Start of RECORD EXTRACTS
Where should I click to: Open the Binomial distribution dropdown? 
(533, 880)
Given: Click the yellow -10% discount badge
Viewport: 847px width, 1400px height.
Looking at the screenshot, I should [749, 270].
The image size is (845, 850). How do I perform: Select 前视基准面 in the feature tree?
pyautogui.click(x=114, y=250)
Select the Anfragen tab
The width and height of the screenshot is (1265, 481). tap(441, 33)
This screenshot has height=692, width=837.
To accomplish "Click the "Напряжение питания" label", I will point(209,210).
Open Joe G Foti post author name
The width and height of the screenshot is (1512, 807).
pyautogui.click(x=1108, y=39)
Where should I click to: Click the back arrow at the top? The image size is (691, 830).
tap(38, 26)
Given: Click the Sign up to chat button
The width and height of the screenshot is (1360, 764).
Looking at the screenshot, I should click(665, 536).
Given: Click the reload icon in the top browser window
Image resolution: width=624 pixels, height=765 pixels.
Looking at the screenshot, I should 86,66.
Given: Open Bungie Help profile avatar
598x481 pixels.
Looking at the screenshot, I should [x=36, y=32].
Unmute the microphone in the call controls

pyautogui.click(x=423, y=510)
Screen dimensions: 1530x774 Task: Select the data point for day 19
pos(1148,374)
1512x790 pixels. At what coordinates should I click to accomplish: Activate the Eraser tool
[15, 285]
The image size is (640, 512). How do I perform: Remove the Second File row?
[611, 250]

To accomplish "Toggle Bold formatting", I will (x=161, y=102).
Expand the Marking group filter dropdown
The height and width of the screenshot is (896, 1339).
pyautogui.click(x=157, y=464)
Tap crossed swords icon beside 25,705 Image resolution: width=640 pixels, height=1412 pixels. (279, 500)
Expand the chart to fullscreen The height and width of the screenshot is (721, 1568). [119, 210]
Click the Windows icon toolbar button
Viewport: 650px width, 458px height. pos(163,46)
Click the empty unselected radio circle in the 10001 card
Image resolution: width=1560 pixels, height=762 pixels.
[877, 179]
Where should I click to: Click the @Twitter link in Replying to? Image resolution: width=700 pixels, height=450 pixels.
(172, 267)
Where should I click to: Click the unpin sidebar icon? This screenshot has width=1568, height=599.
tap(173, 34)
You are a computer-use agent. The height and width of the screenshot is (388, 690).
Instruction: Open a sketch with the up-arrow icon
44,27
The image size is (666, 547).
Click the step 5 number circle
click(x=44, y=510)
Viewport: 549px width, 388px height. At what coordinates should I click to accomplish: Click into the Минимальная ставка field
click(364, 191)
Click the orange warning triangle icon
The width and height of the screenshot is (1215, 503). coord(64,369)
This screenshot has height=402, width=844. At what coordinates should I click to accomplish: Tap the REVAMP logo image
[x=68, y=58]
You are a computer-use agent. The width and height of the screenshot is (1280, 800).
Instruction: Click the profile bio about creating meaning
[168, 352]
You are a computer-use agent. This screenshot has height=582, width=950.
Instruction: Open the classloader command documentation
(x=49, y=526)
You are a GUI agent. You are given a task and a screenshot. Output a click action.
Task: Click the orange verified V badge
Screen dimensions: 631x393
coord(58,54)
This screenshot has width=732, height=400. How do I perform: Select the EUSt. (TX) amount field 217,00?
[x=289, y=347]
End of RECORD EXTRACTS
__DIRECTIONS FOR THIS TASK__.
Write out every entry again exactly, please, with nothing missing.

__OUTPUT FOR THIS TASK__.
Where should I click to: Open the Binomial distribution dropdown? 
(533, 880)
Given: Click the yellow -10% discount badge
Viewport: 847px width, 1400px height.
Looking at the screenshot, I should [749, 270].
The image size is (845, 850). How do I perform: Select 前视基准面 in the feature tree?
pyautogui.click(x=114, y=250)
Select the Anfragen tab
The width and height of the screenshot is (1265, 481). tap(441, 33)
This screenshot has height=692, width=837.
To accomplish "Click the "Напряжение питания" label", I will point(209,210).
Open Joe G Foti post author name
The width and height of the screenshot is (1512, 807).
pyautogui.click(x=1108, y=39)
Where should I click to: Click the back arrow at the top? The image size is (691, 830).
tap(38, 26)
Given: Click the Sign up to chat button
The width and height of the screenshot is (1360, 764).
Looking at the screenshot, I should click(665, 536).
Given: Click the reload icon in the top browser window
Image resolution: width=624 pixels, height=765 pixels.
Looking at the screenshot, I should 86,66.
Given: Open Bungie Help profile avatar
598x481 pixels.
Looking at the screenshot, I should [x=36, y=32].
Unmute the microphone in the call controls

pyautogui.click(x=423, y=510)
Screen dimensions: 1530x774 Task: Select the data point for day 19
pos(1148,374)
1512x790 pixels. At what coordinates should I click to accomplish: Activate the Eraser tool
[15, 285]
The image size is (640, 512). How do I perform: Remove the Second File row?
[611, 250]

To accomplish "Toggle Bold formatting", I will (x=161, y=102).
Expand the Marking group filter dropdown
The height and width of the screenshot is (896, 1339).
pyautogui.click(x=157, y=464)
Tap crossed swords icon beside 25,705 Image resolution: width=640 pixels, height=1412 pixels. (279, 500)
Expand the chart to fullscreen The height and width of the screenshot is (721, 1568). [119, 210]
Click the Windows icon toolbar button
Viewport: 650px width, 458px height. pos(163,46)
Click the empty unselected radio circle in the 10001 card
Image resolution: width=1560 pixels, height=762 pixels.
[877, 179]
Where should I click to: Click the @Twitter link in Replying to? Image resolution: width=700 pixels, height=450 pixels.
(172, 267)
Where should I click to: Click the unpin sidebar icon? This screenshot has width=1568, height=599.
tap(173, 34)
You are a computer-use agent. The height and width of the screenshot is (388, 690).
Instruction: Open a sketch with the up-arrow icon
44,27
The image size is (666, 547).
Click the step 5 number circle
click(x=44, y=510)
Viewport: 549px width, 388px height. At what coordinates should I click to accomplish: Click into the Минимальная ставка field
click(364, 191)
Click the orange warning triangle icon
The width and height of the screenshot is (1215, 503). coord(64,369)
This screenshot has height=402, width=844. At what coordinates should I click to accomplish: Tap the REVAMP logo image
[x=68, y=58]
You are a computer-use agent. The width and height of the screenshot is (1280, 800).
Instruction: Click the profile bio about creating meaning
[168, 352]
You are a computer-use agent. This screenshot has height=582, width=950.
Instruction: Open the classloader command documentation
(x=49, y=526)
You are a GUI agent. You are given a task and a screenshot. Output a click action.
Task: Click the orange verified V badge
Screen dimensions: 631x393
coord(58,54)
This screenshot has width=732, height=400. How do I perform: Select the EUSt. (TX) amount field 217,00?
[x=289, y=347]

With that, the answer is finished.